Only if you have a high-clearance 4WD vehicle and extensive off-road driving experience in mountain conditions. The Abano Pass road is one of the most technically demanding unpaved roads in Asia and has claimed vehicles and lives from overconfident drivers. Even experienced off-road drivers are strongly advised to hire a local Tushetian or Alvani-based driver who knows the exact road conditions, the crumbling sections, and the passing points — local knowledge on this road is not supplementary, it is functionally part of the vehicle’s safety equipment.
What is the Atsunta Pass trek?
The Atsunta Pass trek is a 70-kilometre, five-day hiking route connecting Tusheti with the neighbouring mountain region of Khevsureti via a 3,431-metre mountain pass. The trail crosses ancient fortified villages, Caucasus alpine meadows, and remote shepherd country with minimal infrastructure between Girevi and Shatili. It is considered the finest multi-day trekking route in Georgia and one of the great mountain crossings in the Caucasus — demanding full camping self-sufficiency and strong alpine fitness.

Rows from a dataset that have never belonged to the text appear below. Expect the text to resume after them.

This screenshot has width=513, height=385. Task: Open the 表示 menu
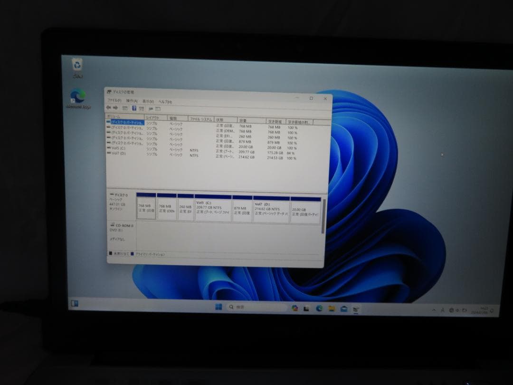click(x=147, y=101)
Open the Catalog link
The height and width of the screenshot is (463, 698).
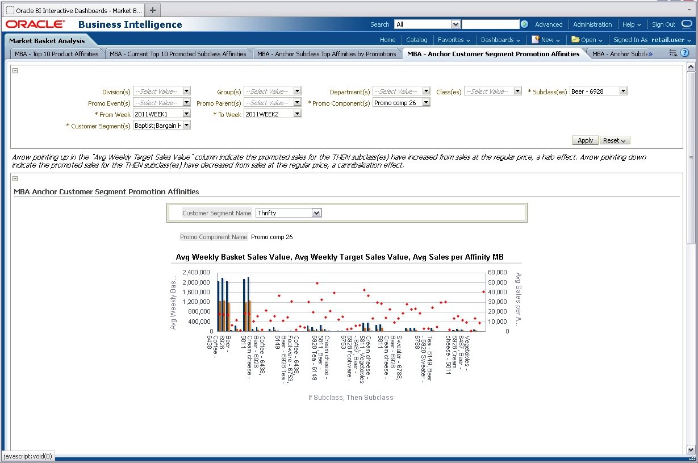click(x=416, y=40)
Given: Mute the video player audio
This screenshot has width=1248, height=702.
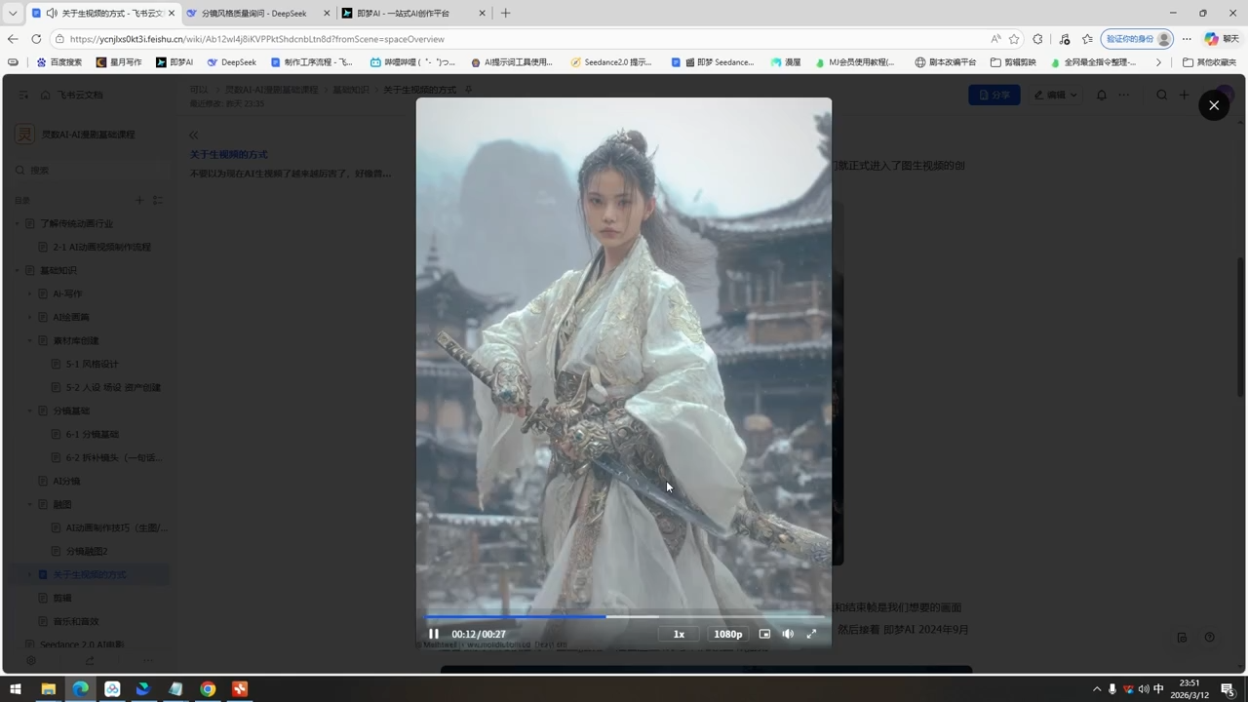Looking at the screenshot, I should [787, 634].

What is horse trekking like in Tusheti?
Horse trekking in Tusheti uses the native Tushetian mountain horse — a compact, extraordinarily sure-footed breed developed over centuries for Caucasus terrain. Local guides operate treks ranging from half-day valley rides to multi-day expeditions across high passes between village clusters. No prior riding experience is required for valley treks; multi-day high-pass routes are better suited to riders with basic saddle confidence. Horses are arranged through your guesthouse in Omalo and cost between $30 and $60 per day including guide, which is among the best-value alpine horse trekking experiences available anywhere in Central Asia or the Caucasus.
Where should I stay in Tusheti?
Guesthouses in Omalo are the primary accommodation option and the correct base for first-time visitors. Rooms are simple — typically a shared bathroom, a wood-heated sleeping room, and a family dining table — but the hospitality is extraordinary and the home-cooked meals are the finest food you will eat in the mountains. Dartlo village has a small number of guesthouses for travelers doing the Pirikita valley route. There are no hotels anywhere in Tusheti. Book guesthouses in advance through Georgian travel agencies or directly through contacts in Alvani since many Tusheti guesthouse owners do not have independent online booking systems.

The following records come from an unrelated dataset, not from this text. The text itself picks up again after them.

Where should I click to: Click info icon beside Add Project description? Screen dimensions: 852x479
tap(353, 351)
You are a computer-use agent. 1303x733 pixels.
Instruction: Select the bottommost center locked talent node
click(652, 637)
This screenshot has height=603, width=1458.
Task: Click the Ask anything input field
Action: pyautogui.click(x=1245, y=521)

Is Tusheti suitable for beginners in trekking?
Tusheti is not a beginner destination in the conventional sense — the road access alone is a serious adventure and the remoteness removes all safety infrastructure that beginner trekkers usually rely on. That said, day hikes around Omalo to Dartlo, Keselo, and the Pirikita valley are moderate in difficulty and absolutely manageable for fit travelers with reasonable outdoor experience. The Atsunta Pass route is strictly for experienced mountain trekkers. Horse treks provide access to high terrain for travelers who want altitude without demanding hiking fitness, making Tusheti more accessible than its reputation suggests for the right kind of prepared traveler.
When does the Abano Pass close?
The Abano Pass typically closes by mid-October and remains closed until mid-to-late June the following year, depending on snowmelt conditions each spring. The road authority in Georgia does not publish a fixed opening date — local drivers and the Akhmeta municipality monitor conditions and announce the opening when the road is passable. Always confirm current road status directly with a Telavi or Alvani-based driver rather than relying on general seasonal guidelines, especially in early June or late September when the window’s edges are genuinely unpredictable.